**Saved entries**.
--- START ---
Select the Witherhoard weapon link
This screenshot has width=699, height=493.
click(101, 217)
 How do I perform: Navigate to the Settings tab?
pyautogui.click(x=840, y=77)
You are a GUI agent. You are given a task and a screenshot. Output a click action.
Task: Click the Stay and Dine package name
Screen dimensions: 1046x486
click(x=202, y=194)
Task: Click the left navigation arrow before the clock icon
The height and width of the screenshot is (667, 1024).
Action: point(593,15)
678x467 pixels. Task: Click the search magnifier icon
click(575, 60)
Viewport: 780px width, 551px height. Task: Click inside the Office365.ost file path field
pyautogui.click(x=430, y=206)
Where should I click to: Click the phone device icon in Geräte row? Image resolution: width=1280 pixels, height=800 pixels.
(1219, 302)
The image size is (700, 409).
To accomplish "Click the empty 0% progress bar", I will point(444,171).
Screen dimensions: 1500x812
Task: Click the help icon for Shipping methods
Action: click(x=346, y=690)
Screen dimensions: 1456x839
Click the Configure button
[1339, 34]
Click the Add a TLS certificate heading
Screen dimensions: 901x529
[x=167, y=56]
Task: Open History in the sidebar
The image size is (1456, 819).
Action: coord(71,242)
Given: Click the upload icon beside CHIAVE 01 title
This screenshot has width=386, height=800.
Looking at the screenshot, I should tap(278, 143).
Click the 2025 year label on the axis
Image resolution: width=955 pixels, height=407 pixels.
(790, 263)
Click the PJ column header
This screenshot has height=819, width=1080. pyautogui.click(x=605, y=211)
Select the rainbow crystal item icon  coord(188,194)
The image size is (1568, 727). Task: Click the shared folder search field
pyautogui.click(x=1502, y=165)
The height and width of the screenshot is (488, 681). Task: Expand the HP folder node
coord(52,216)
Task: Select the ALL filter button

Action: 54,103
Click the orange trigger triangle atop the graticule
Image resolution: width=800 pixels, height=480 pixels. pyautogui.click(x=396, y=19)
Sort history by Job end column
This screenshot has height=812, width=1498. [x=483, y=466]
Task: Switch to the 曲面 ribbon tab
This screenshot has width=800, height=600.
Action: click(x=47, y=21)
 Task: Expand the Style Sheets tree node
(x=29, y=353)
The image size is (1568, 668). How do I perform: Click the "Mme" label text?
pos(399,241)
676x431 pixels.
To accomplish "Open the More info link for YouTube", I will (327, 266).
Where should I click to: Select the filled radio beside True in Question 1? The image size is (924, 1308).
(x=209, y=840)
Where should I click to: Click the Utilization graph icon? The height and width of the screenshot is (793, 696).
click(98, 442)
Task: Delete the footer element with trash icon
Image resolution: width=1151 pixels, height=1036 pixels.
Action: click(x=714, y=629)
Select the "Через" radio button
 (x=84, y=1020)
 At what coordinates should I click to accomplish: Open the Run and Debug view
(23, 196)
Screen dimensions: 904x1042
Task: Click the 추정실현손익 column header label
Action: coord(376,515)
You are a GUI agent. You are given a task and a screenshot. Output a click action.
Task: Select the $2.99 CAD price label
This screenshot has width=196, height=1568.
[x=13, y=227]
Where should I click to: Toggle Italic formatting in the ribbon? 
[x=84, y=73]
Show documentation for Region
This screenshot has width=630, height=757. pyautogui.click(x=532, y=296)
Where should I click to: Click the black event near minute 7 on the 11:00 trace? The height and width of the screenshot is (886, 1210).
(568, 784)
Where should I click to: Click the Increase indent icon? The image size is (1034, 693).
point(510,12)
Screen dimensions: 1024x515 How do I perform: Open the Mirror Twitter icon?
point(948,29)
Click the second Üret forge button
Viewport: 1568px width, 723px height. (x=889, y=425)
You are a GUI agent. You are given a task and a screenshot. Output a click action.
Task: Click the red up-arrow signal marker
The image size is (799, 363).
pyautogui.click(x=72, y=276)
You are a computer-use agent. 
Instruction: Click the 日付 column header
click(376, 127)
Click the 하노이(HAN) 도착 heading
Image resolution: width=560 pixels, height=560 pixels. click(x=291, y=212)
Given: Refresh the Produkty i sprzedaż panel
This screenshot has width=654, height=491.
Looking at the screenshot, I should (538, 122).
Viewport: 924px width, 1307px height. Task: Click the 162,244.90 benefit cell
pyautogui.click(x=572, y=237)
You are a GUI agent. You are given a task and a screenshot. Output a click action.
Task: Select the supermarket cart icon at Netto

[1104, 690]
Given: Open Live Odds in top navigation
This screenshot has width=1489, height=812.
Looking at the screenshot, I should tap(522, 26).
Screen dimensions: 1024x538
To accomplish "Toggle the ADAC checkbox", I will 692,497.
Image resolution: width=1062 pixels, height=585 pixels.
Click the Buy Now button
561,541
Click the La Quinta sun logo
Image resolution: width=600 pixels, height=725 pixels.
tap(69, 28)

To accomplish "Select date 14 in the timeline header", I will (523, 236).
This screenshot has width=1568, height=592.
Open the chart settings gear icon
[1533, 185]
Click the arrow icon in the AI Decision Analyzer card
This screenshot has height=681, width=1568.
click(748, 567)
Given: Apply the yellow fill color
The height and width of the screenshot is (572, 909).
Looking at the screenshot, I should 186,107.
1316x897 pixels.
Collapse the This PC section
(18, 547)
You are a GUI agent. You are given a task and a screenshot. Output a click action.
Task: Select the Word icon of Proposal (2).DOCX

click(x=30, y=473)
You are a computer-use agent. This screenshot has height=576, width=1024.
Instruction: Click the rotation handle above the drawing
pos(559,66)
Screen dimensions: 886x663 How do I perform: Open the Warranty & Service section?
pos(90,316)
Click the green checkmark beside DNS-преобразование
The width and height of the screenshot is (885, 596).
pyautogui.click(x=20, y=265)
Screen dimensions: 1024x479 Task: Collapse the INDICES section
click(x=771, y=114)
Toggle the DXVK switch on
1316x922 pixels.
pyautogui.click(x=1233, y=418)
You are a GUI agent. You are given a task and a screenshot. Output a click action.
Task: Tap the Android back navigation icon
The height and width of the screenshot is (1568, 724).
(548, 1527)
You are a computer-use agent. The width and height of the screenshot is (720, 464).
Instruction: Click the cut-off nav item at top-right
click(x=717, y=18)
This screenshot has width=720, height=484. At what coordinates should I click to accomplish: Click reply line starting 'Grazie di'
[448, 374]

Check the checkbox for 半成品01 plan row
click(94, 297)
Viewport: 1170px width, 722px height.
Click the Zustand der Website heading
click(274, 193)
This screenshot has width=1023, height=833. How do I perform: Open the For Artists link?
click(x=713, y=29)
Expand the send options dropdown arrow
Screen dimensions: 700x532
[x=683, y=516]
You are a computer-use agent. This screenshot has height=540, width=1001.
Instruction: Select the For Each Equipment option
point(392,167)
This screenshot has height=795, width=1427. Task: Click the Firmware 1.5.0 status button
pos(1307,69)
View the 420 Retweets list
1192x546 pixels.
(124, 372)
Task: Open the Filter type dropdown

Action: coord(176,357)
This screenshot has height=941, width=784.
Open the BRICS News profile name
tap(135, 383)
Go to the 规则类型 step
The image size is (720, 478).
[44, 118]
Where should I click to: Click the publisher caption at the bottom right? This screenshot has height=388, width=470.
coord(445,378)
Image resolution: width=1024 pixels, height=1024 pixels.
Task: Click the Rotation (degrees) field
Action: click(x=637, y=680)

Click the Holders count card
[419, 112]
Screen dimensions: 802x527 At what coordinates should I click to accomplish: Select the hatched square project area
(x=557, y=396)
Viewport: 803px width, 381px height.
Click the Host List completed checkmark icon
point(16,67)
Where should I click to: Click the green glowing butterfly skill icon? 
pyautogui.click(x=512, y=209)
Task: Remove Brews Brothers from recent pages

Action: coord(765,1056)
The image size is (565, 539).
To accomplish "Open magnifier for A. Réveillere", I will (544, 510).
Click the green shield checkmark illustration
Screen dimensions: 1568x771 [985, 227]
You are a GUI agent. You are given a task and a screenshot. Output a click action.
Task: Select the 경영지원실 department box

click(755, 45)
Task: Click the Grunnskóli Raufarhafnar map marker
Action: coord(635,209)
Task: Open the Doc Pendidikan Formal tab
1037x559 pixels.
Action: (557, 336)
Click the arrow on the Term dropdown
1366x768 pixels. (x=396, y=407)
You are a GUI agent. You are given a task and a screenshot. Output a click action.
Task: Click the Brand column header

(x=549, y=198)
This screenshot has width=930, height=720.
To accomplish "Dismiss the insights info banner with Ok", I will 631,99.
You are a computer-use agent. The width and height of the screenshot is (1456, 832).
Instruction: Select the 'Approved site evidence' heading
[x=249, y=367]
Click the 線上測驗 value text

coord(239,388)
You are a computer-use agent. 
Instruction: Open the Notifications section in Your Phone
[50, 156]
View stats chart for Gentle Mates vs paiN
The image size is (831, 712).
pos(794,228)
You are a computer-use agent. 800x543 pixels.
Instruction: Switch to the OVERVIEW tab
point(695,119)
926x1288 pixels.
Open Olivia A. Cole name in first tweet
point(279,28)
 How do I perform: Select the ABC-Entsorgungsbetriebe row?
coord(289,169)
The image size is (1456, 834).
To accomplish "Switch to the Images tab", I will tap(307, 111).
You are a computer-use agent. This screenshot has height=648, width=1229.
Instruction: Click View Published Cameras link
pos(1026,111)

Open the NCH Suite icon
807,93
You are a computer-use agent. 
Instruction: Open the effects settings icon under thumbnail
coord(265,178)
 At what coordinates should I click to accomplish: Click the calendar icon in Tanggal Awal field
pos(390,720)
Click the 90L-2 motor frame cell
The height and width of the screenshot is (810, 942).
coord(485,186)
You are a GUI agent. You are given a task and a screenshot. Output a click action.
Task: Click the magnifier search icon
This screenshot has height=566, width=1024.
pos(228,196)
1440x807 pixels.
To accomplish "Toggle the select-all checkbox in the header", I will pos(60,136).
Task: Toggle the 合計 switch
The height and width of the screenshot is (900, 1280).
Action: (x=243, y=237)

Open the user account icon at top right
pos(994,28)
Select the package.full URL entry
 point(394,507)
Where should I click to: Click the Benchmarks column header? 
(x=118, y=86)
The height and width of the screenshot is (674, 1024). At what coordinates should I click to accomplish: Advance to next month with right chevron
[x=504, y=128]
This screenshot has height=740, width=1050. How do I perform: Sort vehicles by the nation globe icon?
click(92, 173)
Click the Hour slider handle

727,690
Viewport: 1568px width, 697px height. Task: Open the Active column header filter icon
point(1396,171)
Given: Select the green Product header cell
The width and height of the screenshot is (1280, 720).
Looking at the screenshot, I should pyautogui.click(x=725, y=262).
--- END ---
All lines above from the line with "The image size is (565, 539)." through the line with "1440x807 pixels.", both included, are to be set down exactly, with nothing else.

The image size is (565, 539).
To accomplish "Open magnifier for A. Réveillere", I will (544, 510).
Click the green shield checkmark illustration
Screen dimensions: 1568x771 [985, 227]
You are a GUI agent. You are given a task and a screenshot. Output a click action.
Task: Select the 경영지원실 department box

click(755, 45)
Task: Click the Grunnskóli Raufarhafnar map marker
Action: coord(635,209)
Task: Open the Doc Pendidikan Formal tab
1037x559 pixels.
Action: (557, 336)
Click the arrow on the Term dropdown
1366x768 pixels. (x=396, y=407)
You are a GUI agent. You are given a task and a screenshot. Output a click action.
Task: Click the Brand column header

(x=549, y=198)
This screenshot has width=930, height=720.
To accomplish "Dismiss the insights info banner with Ok", I will 631,99.
You are a computer-use agent. The width and height of the screenshot is (1456, 832).
Instruction: Select the 'Approved site evidence' heading
[x=249, y=367]
Click the 線上測驗 value text

coord(239,388)
You are a computer-use agent. 
Instruction: Open the Notifications section in Your Phone
[50, 156]
View stats chart for Gentle Mates vs paiN
The image size is (831, 712).
pos(794,228)
You are a computer-use agent. 800x543 pixels.
Instruction: Switch to the OVERVIEW tab
point(695,119)
926x1288 pixels.
Open Olivia A. Cole name in first tweet
point(279,28)
 How do I perform: Select the ABC-Entsorgungsbetriebe row?
coord(289,169)
The image size is (1456, 834).
To accomplish "Switch to the Images tab", I will tap(307, 111).
You are a computer-use agent. This screenshot has height=648, width=1229.
Instruction: Click View Published Cameras link
pos(1026,111)

Open the NCH Suite icon
807,93
You are a computer-use agent. 
Instruction: Open the effects settings icon under thumbnail
coord(265,178)
 At what coordinates should I click to accomplish: Click the calendar icon in Tanggal Awal field
pos(390,720)
Click the 90L-2 motor frame cell
The height and width of the screenshot is (810, 942).
coord(485,186)
You are a GUI agent. You are given a task and a screenshot. Output a click action.
Task: Click the magnifier search icon
This screenshot has height=566, width=1024.
pos(228,196)
1440x807 pixels.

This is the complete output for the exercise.